The second property thus holds since ${\displaystyle G_{1}\in {\mathcal {G}}_{1}\subseteq {\mathcal {G}}_{2}}$ implies

${\displaystyle \int _{G_{1}}\operatorname {E} [\operatorname {E} [X\mid {\mathcal {G}}_{2}]\mid {\mathcal {G}}_{1}]\,d\operatorname {P} =\int _{G_{1}}\operatorname {E} [X\mid {\mathcal {G}}_{2}]\,d\operatorname {P} =\int _{G_{1}}X\,d\operatorname {P} .}$

Corollary.
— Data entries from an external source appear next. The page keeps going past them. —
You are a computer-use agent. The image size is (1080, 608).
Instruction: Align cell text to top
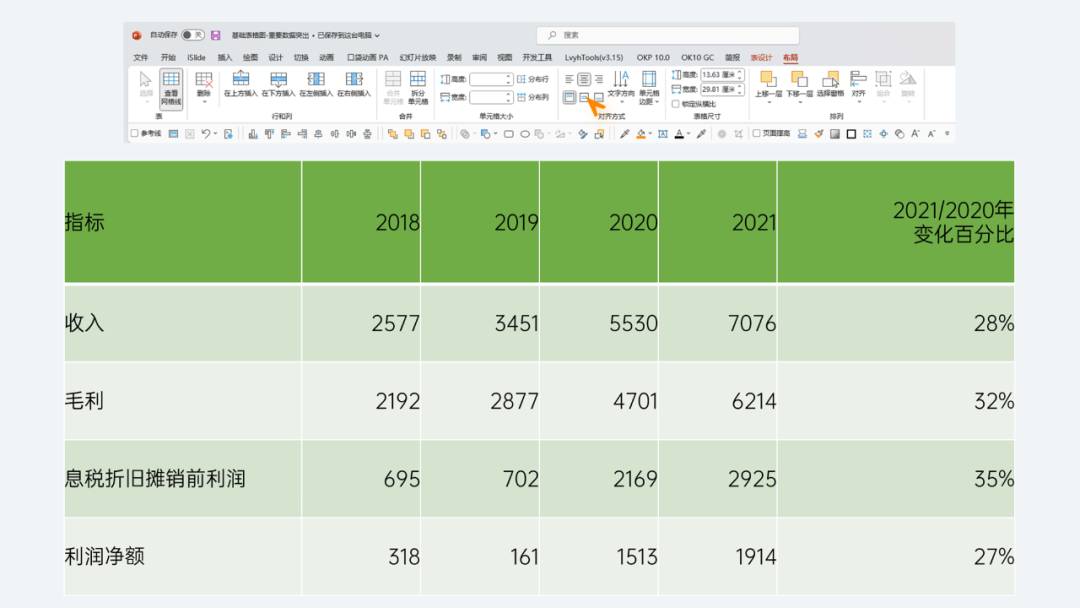tap(570, 97)
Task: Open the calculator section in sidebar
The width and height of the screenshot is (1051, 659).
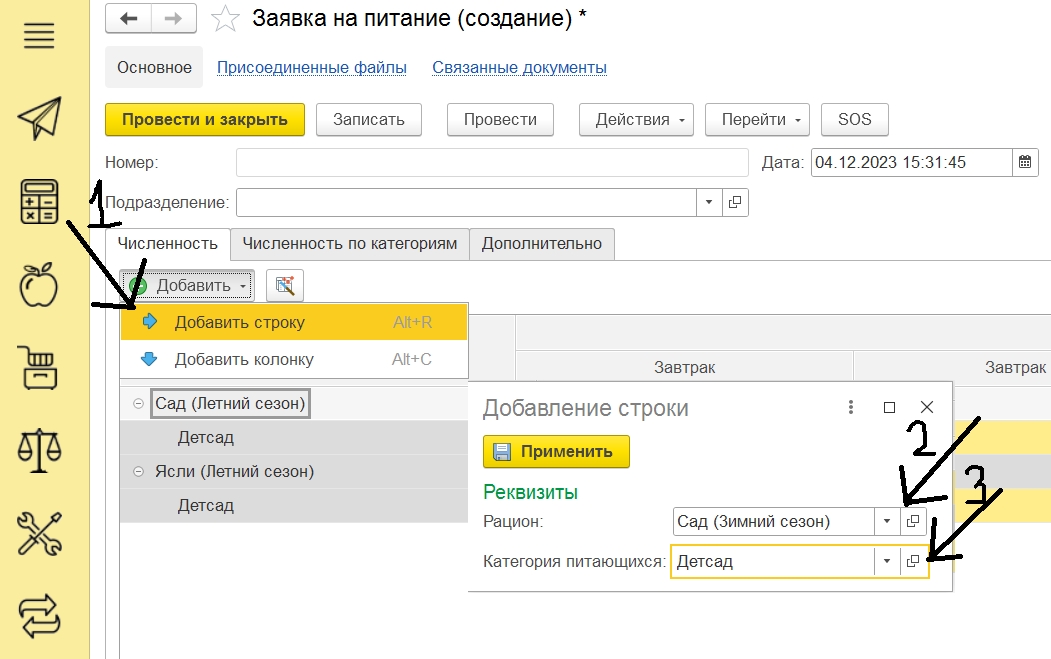Action: click(x=40, y=203)
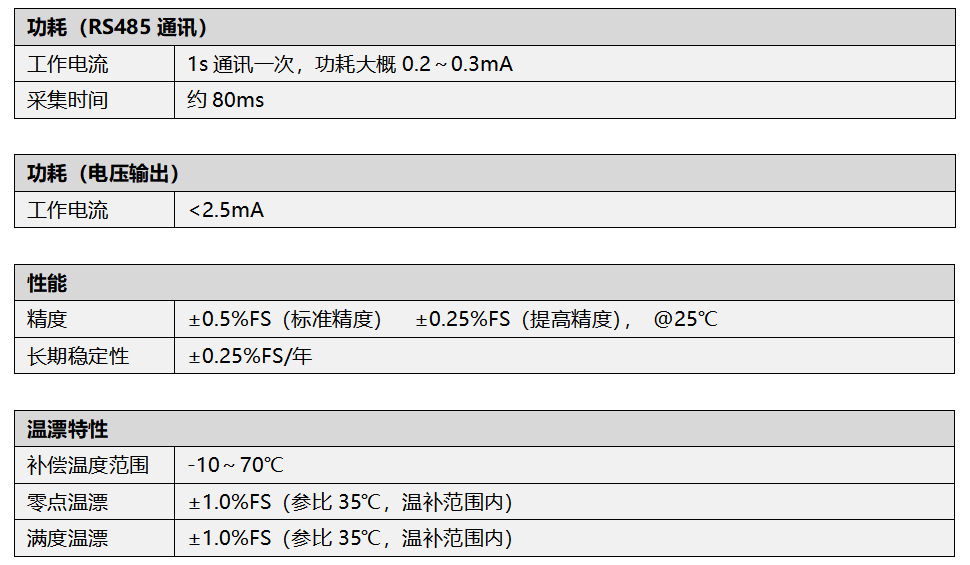Select the 零点温漂 row label
This screenshot has width=970, height=565.
click(x=95, y=501)
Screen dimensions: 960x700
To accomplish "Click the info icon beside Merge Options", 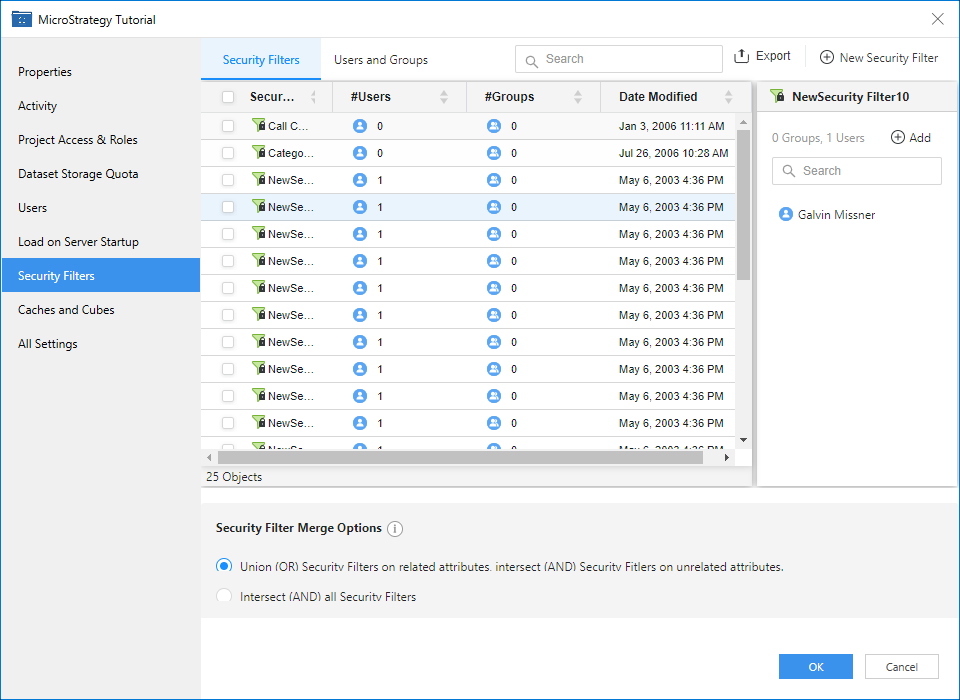I will point(395,529).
In the special case when ${\displaystyle {\mathcal {G}}_{1}=\{\emptyset ,\Omega \}}$ and ${\displaystyle {\mathcal {G}}_{2}=\sigma (Y)}$, the smoothing law reduces to

${\displaystyle \operatorname {E} [\operatorname {E} [X\mid Y]]=\operatorname {E} [X].}$

Alternative proof for ${\displaystyle \operatorname {E} [\operatorname {E} [X\mid Y]]=\operatorname {E} [X].}$

This is a simple consequence of the measure-theoretic definition of conditional expectation. By definition, ${\displaystyle \operatorname {E} [X\mid Y]:=\operatorname {E} [X\mid \sigma (Y)]}$ is a ${\displaystyle \sigma (Y)}$-measurable random variable that satisfies

${\displaystyle \int _{A}\operatorname {E} [X\mid Y]\,d\operatorname {P} =\int _{A}X\,d\operatorname {P} ,}$

for every measurable set ${\displaystyle A\in \sigma (Y)}$. Taking ${\displaystyle A=\Omega }$ proves the claim.